On his visit to the United Kingdom during UK's Interfaith Week in 2011, he was invited to the House of Commons on November 15 at a private reception hosted by Stephen Timms. He was presented with the 'Ambassador of Peace' award by the Universal Peace Federation organization for his human welfare activities. On this occasion, he was also presented the 'Humanitarian Award' by the Asian Welfare Association as well as the 'Mahaveer Award' by the Young Indian Vegetarians Society in recognition of his vegetarian lifestyle. November 15 is celebrated every year as "Brahmrishi Shree Kumar Swami day" in the UK by his followers.

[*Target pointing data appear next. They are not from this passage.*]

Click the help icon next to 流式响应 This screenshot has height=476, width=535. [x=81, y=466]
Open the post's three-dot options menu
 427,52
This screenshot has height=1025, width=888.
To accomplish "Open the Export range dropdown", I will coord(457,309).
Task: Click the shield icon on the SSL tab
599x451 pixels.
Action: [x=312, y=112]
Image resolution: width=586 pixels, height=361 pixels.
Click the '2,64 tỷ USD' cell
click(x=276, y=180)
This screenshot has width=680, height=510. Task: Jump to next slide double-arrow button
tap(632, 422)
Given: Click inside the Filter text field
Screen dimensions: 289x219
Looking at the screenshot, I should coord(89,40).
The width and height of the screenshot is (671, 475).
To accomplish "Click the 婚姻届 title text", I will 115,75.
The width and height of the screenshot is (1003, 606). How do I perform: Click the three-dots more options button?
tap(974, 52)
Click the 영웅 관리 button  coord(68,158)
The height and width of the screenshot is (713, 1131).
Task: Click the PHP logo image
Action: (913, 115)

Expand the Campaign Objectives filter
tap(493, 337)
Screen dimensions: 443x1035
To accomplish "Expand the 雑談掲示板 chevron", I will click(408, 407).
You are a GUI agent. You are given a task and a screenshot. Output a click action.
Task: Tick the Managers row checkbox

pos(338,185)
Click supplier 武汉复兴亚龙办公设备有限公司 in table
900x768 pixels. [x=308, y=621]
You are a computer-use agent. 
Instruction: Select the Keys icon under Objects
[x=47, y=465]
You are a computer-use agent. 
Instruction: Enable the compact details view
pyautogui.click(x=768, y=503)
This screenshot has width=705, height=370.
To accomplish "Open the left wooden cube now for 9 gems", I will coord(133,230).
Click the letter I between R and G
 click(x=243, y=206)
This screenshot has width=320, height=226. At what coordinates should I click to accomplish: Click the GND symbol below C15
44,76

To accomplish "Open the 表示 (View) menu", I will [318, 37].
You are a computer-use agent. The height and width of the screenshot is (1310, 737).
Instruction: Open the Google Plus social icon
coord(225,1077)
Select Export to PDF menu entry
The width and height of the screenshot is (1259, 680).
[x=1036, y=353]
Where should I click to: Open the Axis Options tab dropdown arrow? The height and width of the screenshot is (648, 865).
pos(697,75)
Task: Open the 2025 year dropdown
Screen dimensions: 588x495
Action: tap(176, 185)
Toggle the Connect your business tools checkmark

On 29 September 2013, he was presented with a resolution on behalf of New Jersey Senate by Senator Michael J. Doherty honoring him as an 'Ambassador of Peace'. On 18 May 2015, he was invited in the New Jersey Senate and a resolution was passed by the Senate President Stephen M. Sweeney in his honor. Kumar Swami also addressed the Senate post his reception.

=== Criticism ===
In 2013, first information report under section 419 and section 420 of the Indian Penal Code and section 7 of Drugs and Magic Remedies (Objectionable Advertisements) Act, 1954 at Gomtinagar police station was lodged by Thanya Thakur, a law student, against Kumar Swami for his allegedly making claims of having healing powers.

Kumar Swami gave an interview to India TV where he denied curing people through his 'mantras.' In an interview given to India TV, callers alleged that they bought his medicines for their ailments and paid his fees but did not receive any benefit.